The firing comes five days after the NDP released draft legislation that details a plan, approved by cabinet, to overhaul the province's healthcare sector, which would include the privatization of services like health care inspections, laboratories, air ambulances and licensing.
A Jan. 22 briefing document that lays out the details for a new "super agency" was among the leaked records. The new agency would take over the planning and oversight duties of Ontario's health care system, including mental health services, knowledge sharing, patient relations and tissue donation and transplants, according to the document.
To do so, this super agency would “partner with public and private sector entities," allowing the government to transfer "all or part of the assets, liabilities, rights and obligations" of organizations such as Cancer Care Ontario, eHealth Ontario and the Trillium Gift of Life Network to the super agency. Many of these organizations are responsible for delivering home care, and one document warns of a potential risk of service disruptions.
And, according to the documents, front-line care would be managed by a new model for "integrated care delivery" formed through a bid system for which "expressions of interest" are due in March.
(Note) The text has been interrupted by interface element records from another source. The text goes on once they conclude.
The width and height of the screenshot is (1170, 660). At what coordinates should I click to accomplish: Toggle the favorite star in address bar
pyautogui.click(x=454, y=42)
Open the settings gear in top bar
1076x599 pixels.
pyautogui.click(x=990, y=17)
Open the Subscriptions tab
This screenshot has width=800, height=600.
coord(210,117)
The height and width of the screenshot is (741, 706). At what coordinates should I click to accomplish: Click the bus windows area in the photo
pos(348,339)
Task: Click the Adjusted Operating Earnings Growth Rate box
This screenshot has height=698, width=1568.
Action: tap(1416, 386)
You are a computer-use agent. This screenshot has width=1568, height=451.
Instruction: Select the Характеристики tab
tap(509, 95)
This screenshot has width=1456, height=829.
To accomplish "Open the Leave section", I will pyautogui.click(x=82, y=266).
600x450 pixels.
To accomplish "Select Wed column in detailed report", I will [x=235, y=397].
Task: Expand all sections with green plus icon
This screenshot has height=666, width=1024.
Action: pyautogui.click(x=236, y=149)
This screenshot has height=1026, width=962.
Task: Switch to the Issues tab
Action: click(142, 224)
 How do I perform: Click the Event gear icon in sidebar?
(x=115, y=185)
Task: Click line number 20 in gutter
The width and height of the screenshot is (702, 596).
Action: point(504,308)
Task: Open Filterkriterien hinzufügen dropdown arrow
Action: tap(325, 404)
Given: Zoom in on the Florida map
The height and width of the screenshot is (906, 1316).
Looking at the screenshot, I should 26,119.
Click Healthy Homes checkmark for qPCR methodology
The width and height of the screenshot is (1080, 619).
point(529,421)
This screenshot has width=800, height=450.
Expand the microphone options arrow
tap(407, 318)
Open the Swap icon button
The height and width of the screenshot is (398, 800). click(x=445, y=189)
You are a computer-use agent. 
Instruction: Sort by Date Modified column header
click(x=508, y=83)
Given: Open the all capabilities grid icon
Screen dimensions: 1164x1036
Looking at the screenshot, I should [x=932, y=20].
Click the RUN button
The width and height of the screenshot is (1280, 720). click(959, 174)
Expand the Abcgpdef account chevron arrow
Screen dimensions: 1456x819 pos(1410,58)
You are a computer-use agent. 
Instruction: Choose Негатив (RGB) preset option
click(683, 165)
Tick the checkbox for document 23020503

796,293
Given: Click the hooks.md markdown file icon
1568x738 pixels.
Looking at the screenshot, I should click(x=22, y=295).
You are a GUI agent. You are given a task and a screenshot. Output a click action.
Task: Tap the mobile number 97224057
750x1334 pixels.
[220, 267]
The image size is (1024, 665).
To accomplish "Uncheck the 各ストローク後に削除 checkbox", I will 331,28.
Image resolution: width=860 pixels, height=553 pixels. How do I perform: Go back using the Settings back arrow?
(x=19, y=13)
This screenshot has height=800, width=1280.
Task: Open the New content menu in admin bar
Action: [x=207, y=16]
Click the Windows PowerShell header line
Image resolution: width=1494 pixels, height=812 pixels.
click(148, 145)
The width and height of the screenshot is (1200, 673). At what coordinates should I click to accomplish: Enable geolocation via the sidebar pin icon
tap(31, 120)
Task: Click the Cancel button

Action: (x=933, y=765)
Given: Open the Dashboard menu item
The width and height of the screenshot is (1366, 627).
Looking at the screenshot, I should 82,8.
The idea has sparked fears among NDP MPPs that front-line care would be converted to a for-profit model as the documents state that the super agency "may designate a person or entity, or a group of persons or entities, as an integrated care delivery system."
"If there was any doubt that this government is committed to massive privatization in health care, that doubt vanishes with this bill," Horwath told reporters on Jan. 31. "If Doug Ford plows ahead with this health-care privatization bill he has got one hell of a fight on his hands."
Horwath said she would not provide any information about the government leak and criticized the Doug Ford government for taking action against "whistleblowers."
Ontario Health Minister Christine Elliot responded by saying Horwath was "doing a serious disservice to legitimate whistleblowers by calling the individual who obtained these documents as such."
"This person did not uncover scandal or mismanagement. They uncovered draft public service documents that Andrea Horwath is now using for her own political and fundraising means," she told reporters on Monday.
'Just a draft'
A few days earlier, Elliott told reporters at a hastily-called Jan. 31 news conference at Queen's Park that the leaked document was "just a draft" and that Horwath had "got pretty much everything wrong."
"The way the system operates now is a mixture," she said, "but what we want to do is make sure that as we develop our transformational strategy we are looking at strengthening the public part of the system."
Elliot has yet to divulge details about whether the government plans to privatize any aspects of the provincial healthcare, saying only that they "are committed to our public health-care system," and that nothing has been finalized, and consultations are ongoing.
Despite Elliot's statements that the leaked documents were false, Horwath released the remaining documents on Monday morning, which revealed that the ideas for a super agency had been approved by cabinet, and three high-ranking civil servants had already been appointed to the newly created agency.
In a Jan. 31 statement, Elliott said much of the material has "never even crossed the minister's desk."
"Unfortunately, due to the importance of cabinet confidentiality, we are unable to confirm what has gone through the cabinet process," she said in the statement.
However the cabinet documents appear to be signed by both Elliott and given Royal Assent by Lt. Gov. Elizabeth Dowdswell, and detail payment plans for permanent board members for the super agency, which includes a $350 per diem for the chair.